En cuanto al personal, la plantilla total está formada por 24 gestores procesales y 42 tramitadores procesales. La mayor parte de estos recursos se ha destinado a los equipos civiles, por ser los que soportan una mayor carga de trabajo. El equipo de familia cuenta con tres gestores y seis tramitadores; los equipos civiles del 2 al 5 disponen de cuatro gestores y entre cinco y siete tramitadores cada uno; el equipo social tiene cuatro gestores y ocho tramitadores; y el equipo contencioso cuenta con dos gestores y seis tramitadores. El jefe de área ha sido asignado al equipo 4, con posibilidad de reorganización según las necesidades.
¿Cómo va a afectar esta situación a los ciudadanos?
Este desajuste organizativo no es un problema interno sin consecuencias. La descoordinación entre equipos y la falta de claridad en el reparto de funciones está provocando que muchos expedientes avancen más despacio de lo habitual.
Para el ciudadano, esto puede traducirse en retrasos en citaciones, notificaciones y resoluciones judiciales, así como en mayores dificultades para obtener información sobre el estado de sus asuntos. La saturación de los servicios y la escasez de medios básicos también afectan a la atención al público, incrementando la sensación de bloqueo en un servicio esencial.
Fuentes judiciales advierten de que, si la situación no se corrige, el colapso administrativo acabará repercutiendo directamente en los tiempos de respuesta de la Justicia.
La postura de los sindicatos
Desde el sindicato STAJ denuncian que la implantación del nuevo modelo está generando numerosos problemas prácticos. Aseguran que, después de más de un mes, algunos trabajadores del área social siguen sin disponer de teléfono. También señalan que hay empleados que desconocen qué asuntos deben tramitar exactamente, lo que incrementa la confusión y los retrasos.

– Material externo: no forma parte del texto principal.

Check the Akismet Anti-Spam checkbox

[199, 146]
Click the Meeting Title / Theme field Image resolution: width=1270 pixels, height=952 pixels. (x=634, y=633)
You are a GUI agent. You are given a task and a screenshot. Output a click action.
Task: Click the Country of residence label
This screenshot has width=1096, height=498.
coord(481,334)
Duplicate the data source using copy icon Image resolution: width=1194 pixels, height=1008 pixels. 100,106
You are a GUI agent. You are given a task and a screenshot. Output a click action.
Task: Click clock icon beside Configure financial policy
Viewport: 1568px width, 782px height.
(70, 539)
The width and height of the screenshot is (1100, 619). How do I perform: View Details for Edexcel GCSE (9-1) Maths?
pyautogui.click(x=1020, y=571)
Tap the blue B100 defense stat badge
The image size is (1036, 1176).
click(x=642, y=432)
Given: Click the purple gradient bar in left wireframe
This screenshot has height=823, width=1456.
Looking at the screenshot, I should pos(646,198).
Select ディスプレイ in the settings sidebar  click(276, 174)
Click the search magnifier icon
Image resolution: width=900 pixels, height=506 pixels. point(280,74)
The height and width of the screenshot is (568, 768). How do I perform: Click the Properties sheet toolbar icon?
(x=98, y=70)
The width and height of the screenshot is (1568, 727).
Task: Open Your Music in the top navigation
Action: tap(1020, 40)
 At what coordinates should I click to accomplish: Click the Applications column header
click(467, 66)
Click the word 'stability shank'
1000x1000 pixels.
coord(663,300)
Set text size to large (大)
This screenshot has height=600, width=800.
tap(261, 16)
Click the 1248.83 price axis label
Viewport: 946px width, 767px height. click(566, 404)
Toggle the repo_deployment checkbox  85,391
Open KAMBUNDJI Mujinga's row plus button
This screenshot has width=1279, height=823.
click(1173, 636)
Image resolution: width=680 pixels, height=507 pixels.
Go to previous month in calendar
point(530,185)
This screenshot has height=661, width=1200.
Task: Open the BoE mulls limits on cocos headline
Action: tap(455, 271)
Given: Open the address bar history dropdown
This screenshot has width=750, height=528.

El sindicato advierte además de que muchos trabajadores se encuentran hacinados, la sobrecarga de trabajo continúa y la reorganización no ha mejorado el servicio. Alegan, además, que durante meses el sistema solo funcionará gracias al esfuerzo y la voluntad del personal. La organización sindical considera que esta situación vulnera las condiciones laborales y reclama una revisión urgente del modelo.
Además, la organización sindical ha referido que hay funcionarios reubicados que no tienen acceso a las aplicaciones informáticas necesarias para tramitar, algunos sistemas no funcionan correctamente, no se dispone de expedientes y las líneas telefónicas aún no han sido redirigidas.
STAJ denuncia, asimismo, que algunos funcionarios deben desplazarse diariamente entre diferentes sedes judiciales para cubrir juicios y servicios, lo que supone una pérdida de tiempo efectiva de trabajo y un nuevo foco de desorganización.
El sindicato advierte igualmente de recortes de personal en servicios clave como el Registro Civil, pese al aumento constante de expedientes, y alerta de que Salamanca, una de las ciudades con mejores tiempos de resolución judicial, podría verse abocada a un colapso si no se corrigen estas deficiencias.